[Extracted records]

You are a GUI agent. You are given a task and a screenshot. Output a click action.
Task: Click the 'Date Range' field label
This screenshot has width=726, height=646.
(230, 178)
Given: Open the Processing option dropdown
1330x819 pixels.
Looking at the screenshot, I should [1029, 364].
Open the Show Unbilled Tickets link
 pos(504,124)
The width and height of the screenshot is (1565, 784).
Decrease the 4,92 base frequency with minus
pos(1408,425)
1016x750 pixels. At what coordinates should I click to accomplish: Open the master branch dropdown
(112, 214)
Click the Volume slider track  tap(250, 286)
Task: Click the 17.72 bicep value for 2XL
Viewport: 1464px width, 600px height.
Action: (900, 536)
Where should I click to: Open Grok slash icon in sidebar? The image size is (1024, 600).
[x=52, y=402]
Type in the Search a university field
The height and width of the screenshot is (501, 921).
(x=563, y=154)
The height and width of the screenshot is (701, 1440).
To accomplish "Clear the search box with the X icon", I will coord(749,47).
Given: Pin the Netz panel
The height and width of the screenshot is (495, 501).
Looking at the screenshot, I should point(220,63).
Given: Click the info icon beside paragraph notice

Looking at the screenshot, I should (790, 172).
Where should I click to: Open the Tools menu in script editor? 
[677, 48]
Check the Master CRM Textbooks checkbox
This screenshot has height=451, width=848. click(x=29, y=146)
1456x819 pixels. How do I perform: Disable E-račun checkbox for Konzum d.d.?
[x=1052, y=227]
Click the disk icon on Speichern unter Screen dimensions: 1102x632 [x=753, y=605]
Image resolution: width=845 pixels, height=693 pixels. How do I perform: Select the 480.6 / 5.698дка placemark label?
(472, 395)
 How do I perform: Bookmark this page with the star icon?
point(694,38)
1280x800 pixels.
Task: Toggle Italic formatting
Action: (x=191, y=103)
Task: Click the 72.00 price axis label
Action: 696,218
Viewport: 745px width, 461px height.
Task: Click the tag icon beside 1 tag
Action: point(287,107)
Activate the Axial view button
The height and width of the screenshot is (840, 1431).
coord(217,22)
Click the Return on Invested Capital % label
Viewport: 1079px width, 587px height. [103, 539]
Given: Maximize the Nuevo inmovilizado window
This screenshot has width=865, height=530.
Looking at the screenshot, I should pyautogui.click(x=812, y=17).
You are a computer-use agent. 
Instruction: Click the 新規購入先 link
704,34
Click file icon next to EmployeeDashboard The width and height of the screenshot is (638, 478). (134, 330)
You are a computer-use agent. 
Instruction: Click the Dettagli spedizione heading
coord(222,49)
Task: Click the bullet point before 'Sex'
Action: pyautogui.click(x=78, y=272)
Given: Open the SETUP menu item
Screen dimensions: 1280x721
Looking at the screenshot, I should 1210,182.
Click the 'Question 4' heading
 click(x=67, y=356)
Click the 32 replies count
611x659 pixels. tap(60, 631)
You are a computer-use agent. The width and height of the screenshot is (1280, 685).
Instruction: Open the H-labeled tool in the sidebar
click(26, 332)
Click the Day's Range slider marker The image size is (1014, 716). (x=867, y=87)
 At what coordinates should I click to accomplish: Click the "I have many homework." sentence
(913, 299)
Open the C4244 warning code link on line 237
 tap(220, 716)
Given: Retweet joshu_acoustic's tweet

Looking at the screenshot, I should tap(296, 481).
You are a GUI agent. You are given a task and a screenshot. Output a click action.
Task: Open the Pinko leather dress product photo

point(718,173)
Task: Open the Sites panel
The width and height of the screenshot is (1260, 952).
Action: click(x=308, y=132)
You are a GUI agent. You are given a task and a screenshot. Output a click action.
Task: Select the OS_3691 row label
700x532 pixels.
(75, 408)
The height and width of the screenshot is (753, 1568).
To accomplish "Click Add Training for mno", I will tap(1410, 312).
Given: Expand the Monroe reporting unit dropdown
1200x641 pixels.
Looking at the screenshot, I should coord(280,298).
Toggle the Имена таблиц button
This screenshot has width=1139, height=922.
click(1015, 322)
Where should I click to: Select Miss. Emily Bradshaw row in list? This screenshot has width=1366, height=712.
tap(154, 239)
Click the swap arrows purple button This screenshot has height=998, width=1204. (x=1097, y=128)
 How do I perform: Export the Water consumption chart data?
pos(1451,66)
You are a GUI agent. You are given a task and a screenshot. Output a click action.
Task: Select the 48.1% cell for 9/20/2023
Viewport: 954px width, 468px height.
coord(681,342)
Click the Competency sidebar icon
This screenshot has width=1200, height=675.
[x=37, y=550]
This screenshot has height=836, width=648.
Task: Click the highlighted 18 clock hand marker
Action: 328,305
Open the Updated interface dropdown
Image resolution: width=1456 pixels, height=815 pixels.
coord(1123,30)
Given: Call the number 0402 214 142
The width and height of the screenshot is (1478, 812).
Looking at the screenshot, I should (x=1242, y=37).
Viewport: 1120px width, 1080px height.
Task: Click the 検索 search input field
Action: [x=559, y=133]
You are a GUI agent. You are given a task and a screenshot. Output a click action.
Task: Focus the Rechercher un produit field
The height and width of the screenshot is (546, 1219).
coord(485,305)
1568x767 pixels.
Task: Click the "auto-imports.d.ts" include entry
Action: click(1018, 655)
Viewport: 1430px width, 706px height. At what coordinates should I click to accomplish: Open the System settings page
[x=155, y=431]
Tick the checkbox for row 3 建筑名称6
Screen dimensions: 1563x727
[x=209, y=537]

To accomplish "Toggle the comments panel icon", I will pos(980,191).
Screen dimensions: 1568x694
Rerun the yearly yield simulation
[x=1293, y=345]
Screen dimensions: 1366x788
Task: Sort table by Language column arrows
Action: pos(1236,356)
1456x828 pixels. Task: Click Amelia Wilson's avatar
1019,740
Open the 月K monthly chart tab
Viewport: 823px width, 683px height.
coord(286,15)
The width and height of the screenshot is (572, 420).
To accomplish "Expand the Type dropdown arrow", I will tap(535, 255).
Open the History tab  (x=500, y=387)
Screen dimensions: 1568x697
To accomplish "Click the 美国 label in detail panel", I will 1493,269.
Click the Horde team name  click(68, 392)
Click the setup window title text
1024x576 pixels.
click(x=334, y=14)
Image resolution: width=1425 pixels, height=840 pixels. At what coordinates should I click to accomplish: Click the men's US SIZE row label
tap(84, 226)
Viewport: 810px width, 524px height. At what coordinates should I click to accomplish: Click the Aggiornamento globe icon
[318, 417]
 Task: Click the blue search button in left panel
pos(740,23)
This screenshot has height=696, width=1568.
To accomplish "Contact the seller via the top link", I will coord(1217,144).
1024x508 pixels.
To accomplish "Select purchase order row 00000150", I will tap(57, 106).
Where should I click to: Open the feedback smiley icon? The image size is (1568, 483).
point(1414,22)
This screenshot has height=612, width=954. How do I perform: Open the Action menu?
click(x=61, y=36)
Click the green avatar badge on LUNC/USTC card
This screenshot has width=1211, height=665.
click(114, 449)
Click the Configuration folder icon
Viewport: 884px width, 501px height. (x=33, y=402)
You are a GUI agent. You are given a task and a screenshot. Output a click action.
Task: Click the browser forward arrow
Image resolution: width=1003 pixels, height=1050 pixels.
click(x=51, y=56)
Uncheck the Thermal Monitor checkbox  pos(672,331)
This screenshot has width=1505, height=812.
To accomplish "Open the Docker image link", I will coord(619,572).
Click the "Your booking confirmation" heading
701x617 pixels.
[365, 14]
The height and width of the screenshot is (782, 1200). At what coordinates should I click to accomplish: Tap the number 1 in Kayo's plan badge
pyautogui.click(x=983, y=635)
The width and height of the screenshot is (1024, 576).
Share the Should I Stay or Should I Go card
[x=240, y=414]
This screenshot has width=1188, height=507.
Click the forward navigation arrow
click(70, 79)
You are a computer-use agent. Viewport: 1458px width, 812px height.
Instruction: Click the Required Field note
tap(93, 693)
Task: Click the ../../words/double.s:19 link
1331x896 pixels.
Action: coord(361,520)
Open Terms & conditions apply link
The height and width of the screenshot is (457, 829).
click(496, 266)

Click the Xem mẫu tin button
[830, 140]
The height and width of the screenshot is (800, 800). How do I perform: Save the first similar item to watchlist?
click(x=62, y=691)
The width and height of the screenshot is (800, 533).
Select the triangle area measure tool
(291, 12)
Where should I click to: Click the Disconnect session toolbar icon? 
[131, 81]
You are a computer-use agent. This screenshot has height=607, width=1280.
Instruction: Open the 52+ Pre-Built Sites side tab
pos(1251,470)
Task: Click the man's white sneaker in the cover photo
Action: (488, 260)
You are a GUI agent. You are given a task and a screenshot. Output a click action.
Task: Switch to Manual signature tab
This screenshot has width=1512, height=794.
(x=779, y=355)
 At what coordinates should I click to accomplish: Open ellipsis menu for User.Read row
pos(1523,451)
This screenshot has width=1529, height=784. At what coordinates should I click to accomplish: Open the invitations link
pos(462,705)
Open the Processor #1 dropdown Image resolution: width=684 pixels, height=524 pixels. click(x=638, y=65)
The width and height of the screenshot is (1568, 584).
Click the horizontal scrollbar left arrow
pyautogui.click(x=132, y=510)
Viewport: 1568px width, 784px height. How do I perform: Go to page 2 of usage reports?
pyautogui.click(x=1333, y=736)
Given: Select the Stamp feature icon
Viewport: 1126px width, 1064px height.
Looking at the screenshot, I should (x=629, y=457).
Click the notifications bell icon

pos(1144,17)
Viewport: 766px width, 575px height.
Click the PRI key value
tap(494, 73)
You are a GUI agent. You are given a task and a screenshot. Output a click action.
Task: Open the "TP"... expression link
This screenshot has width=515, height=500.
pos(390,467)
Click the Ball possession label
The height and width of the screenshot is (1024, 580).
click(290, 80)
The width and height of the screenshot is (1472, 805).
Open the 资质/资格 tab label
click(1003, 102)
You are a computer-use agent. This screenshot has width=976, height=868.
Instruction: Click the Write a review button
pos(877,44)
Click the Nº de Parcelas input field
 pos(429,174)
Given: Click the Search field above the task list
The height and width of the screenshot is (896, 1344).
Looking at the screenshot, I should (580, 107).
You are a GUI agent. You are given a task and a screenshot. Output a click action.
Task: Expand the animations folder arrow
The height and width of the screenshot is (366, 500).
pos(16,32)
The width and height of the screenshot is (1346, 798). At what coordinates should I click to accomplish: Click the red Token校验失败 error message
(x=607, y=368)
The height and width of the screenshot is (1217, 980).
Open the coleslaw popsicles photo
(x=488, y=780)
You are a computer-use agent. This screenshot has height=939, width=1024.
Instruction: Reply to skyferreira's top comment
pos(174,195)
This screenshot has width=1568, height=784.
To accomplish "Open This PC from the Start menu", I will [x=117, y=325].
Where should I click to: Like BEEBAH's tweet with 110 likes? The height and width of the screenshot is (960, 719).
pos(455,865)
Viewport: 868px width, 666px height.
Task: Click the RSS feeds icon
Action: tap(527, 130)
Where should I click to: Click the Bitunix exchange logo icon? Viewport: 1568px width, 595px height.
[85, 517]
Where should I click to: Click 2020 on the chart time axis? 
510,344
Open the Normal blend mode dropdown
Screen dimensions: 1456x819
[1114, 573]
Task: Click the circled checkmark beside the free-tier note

[/Extracted records]

* [Exercise instructions] Looking at the records above, work out how many lines include the string "computer". Give the number and nothing else.

* [Task solution] 7